■ Reading text
- - - - -

Those of us who argue strongly and often that the Constitution is about immutable principles rather than evolving standards are obligated to wince (metaphorically) in public when a case comes along that gives the other side (Supreme Court justices should care about people, not just the law!) some ammunition. This is me wincing:

In the court's first examination of how to treat the rapidly evolving field of biological testing, Chief Justice John G. Roberts Jr. wrote for a majority that said it is up to the states and Congress to decide who has a right to testing that might prove innocence long after conviction.

The “challenges DNA technology poses to our criminal justice systems and our traditional notions of finality'' are better left to elected officials than federal judges, Roberts wrote in the 5-to-4 decision.

I understand and appreciate the federalist principles Roberts is talking about, but, seriously, shouldn't the Bill of Rights be in play here? Unfortunately, previous rulings have downplayed what should be the top priority in any appeals process in any case: whether someone is actually guilty or not. "A criminal defendant proved guilty after a fair trial does not have the same liberty interests as a free man," as Roberts dryly notes, sounds like crap to me. Someone convicted of a crime can't call on the best evidence available, evidence that wasn't available at the time of trial, in an effort to prove his innocence? Only three states -- Massachusetts, Oklahoma and Alaska, where this case originated -- lack laws providing postconviction access to biological evidence. Indiana isn't lagging behind for a change, thank goodness.

- - - - -

Stored records
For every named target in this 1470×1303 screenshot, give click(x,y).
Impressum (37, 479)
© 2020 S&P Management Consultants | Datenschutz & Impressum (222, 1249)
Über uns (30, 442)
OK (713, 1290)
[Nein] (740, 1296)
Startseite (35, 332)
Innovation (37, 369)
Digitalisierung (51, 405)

- - - - -

■ Problem requirements
Translate this sentence from the commentary on the DNA testing ruling into Spanish: "Indiana isn't lagging behind for a change, thank goodness."

■ Reply
Indiana no se está quedando atrás, para variar, gracias a Dios.